P.J.: La corsa alla produzione più a buon mercato ha un effetto negativo sulla capacità di sviluppare prodotti di qualità e valore aggiunto. Non è semplicemente una questione di costi.

Esiste una classe media in espansione in India e Cina che raggiungerà i 600 milioni di persone nel prossimo futuro. Queste persone richiedono prodotti di un certo prestigio. I produttori svizzeri dovrebbero perciò concentrarsi sul marchio di qualità esclusiva dei loro prodotti.

Il tasso di disoccupazione in Svizzera è del 3,6%: un livello basso, in confronto a circa il 10% che si registra nei paesi della zona euro e negli Stati Uniti.

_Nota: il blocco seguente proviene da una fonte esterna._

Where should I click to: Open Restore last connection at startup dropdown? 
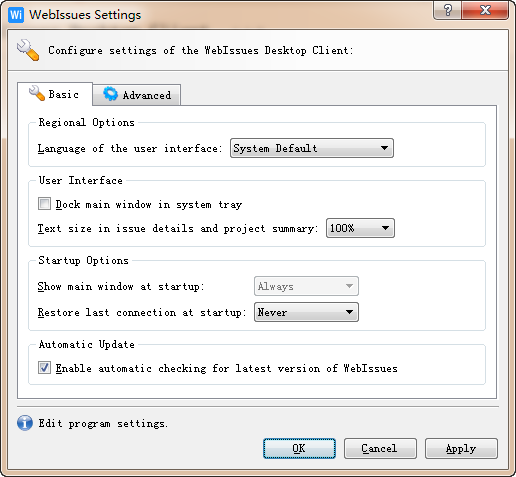point(306,312)
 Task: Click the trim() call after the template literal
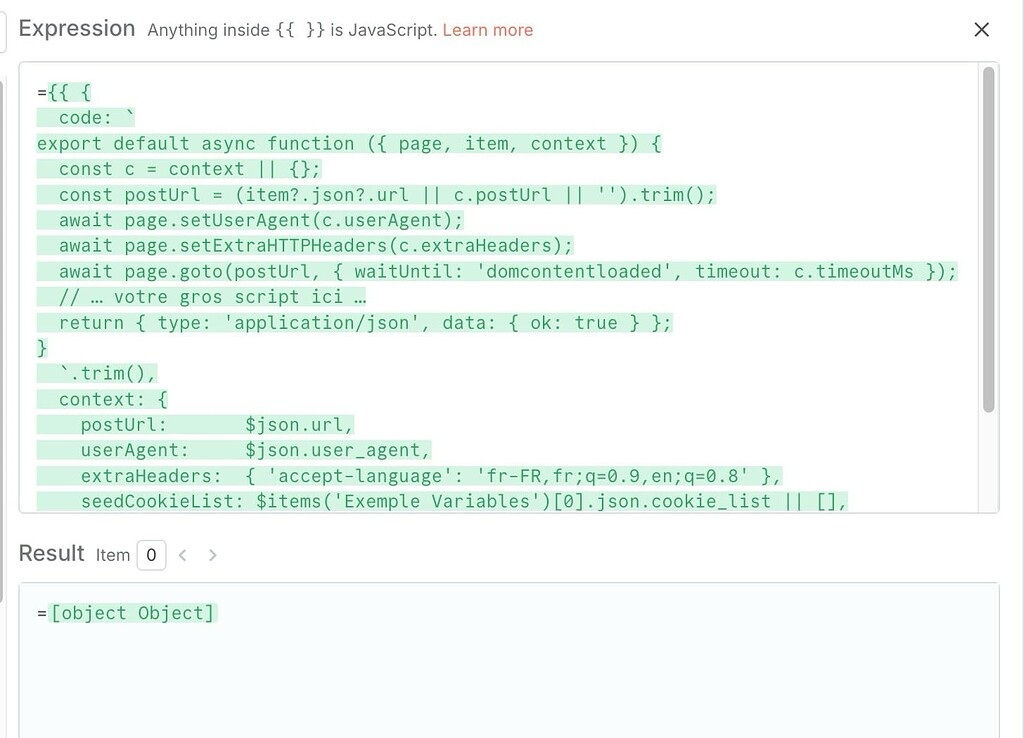pyautogui.click(x=110, y=373)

Secondo i dati forniti dall’Organizzazione internazionale del lavoro (ILO), nel mondo ci sono circa 213 milioni di disoccupati.

In questa cifra sono compresi 81 milioni di giovani attualmente senza lavoro. Il numero dei giovani disoccupati è aumentato di 7,8 milioni di persone tra il 2007 e il 2009.

Il numero generale dei senza lavoro è cresciuto di 30 milioni tra il 2007 e il 2009, secondo il Forum economico mondiale (WEF) di Davos.

Nell’UE, i paesi in cui è più difficile trovare un lavoro sono Grecia, Italia e Repubblica Ceca, ha annunciato recentemente la società interinale Manpower.

A livello mondiale, Cina, Taiwan, India e Brasile attualmente offrono le migliori prospettive per l’occupazione.

Il WEF calcola anche che il mondo avrà bisogno di 300 milioni di lavoratori supplementari entro il 2015.

Da un’indagine di PriceWaterhouseCoopers è emerso che il 66% dei dirigenti aziendali ritiene che attualmente vi sia una carenza di lavoratori qualificati.

In Europa si prevede una perdita di 48 milioni di lavoratori entro il 2050, mentre al contempo vi sarebbero 58 milioni nuovi pensionati.